*Records shown:*
****
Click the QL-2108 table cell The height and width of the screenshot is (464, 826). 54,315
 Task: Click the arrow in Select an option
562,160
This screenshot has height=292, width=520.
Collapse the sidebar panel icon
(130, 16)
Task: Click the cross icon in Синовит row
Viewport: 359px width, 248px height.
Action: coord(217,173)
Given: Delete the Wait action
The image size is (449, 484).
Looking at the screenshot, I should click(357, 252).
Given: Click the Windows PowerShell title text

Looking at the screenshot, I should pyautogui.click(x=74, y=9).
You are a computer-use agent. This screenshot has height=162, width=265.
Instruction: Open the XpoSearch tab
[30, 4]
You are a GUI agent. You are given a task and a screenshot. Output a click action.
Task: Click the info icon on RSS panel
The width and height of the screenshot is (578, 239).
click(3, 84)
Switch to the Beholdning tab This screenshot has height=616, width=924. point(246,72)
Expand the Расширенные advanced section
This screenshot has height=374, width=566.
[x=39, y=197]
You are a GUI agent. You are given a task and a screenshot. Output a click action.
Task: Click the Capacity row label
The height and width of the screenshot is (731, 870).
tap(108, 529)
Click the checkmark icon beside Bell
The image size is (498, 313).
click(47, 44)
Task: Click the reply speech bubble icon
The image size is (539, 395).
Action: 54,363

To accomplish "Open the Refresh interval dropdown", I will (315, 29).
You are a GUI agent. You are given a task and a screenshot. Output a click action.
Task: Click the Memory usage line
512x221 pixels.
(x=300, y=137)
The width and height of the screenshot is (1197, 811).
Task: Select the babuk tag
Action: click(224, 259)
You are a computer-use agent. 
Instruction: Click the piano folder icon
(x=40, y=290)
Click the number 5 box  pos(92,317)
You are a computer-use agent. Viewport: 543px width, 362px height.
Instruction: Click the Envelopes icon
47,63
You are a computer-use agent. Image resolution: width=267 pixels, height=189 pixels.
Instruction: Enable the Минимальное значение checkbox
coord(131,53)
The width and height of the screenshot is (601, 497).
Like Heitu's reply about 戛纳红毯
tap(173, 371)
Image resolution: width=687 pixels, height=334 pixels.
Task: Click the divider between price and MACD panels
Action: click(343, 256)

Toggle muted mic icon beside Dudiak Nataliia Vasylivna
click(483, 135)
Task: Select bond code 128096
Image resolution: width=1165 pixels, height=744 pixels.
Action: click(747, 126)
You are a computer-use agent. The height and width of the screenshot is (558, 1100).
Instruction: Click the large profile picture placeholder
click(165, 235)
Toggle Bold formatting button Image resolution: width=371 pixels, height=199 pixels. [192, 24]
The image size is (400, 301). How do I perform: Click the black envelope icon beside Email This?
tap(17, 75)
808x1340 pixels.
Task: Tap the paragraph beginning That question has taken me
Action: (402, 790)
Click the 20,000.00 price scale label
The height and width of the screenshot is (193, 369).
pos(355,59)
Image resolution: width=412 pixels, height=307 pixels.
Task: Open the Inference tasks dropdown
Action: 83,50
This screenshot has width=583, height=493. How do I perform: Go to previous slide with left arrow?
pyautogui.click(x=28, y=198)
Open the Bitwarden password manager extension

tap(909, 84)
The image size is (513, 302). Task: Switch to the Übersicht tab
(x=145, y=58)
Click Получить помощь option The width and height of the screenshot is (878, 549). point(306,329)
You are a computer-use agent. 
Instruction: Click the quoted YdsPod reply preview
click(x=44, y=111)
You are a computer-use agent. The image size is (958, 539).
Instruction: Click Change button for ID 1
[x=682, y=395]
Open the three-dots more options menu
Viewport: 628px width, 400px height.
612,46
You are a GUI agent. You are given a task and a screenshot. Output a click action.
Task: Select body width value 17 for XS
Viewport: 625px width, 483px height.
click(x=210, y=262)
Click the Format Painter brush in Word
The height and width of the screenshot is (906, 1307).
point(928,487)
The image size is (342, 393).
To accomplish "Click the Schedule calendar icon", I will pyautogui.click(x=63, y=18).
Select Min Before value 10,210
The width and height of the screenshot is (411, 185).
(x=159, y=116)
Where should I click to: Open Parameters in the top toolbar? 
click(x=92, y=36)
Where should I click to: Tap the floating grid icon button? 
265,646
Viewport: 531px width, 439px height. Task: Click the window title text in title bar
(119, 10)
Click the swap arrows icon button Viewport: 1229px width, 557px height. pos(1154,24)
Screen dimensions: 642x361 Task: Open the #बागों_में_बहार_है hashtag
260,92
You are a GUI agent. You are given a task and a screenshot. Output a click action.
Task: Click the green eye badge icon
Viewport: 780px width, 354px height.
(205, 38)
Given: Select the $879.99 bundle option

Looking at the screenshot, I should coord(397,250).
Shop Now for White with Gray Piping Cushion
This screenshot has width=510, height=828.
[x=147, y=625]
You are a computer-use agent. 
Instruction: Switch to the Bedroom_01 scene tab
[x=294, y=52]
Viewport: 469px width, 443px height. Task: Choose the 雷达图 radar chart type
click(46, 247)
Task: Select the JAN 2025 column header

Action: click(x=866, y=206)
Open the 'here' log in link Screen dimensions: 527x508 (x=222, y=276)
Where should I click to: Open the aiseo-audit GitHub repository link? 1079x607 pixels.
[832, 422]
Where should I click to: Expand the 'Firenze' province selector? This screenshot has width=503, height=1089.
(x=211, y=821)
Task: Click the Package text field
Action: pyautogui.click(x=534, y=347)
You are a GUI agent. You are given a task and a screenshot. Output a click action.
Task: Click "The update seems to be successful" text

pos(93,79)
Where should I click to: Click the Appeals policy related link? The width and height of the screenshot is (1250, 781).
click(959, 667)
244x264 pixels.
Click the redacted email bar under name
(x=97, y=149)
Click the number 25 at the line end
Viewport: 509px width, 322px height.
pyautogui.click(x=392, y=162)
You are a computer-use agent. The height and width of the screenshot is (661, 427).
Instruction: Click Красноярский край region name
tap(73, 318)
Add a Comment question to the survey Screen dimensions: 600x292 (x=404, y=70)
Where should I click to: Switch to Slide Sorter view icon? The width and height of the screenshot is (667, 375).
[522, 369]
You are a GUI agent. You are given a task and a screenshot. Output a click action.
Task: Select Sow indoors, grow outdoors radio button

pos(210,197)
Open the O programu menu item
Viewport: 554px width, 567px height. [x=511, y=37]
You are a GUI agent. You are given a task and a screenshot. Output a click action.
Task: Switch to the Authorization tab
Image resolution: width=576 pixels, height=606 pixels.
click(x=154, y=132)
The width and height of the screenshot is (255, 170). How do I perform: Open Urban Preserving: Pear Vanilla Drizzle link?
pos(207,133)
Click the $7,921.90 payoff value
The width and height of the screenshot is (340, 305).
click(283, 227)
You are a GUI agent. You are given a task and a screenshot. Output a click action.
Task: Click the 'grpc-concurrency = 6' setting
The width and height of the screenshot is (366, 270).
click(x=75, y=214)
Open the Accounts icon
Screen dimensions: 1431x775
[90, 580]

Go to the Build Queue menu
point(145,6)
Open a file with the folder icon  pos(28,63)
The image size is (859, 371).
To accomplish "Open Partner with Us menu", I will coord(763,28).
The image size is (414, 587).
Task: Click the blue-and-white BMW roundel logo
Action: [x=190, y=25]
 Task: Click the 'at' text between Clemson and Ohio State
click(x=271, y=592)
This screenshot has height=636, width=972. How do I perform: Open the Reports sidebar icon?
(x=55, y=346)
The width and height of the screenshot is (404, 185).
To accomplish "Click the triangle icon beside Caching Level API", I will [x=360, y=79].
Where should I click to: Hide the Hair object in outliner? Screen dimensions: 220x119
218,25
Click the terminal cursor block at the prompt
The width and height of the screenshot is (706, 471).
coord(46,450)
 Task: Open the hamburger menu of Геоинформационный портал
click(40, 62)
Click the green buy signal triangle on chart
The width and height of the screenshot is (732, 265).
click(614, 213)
****
*Action item:* The expected output is every line from the material above where "value" can be found.

*Answer section:*
Task: Select body width value 17 for XS
Select Min Before value 10,210
Click the $7,921.90 payoff value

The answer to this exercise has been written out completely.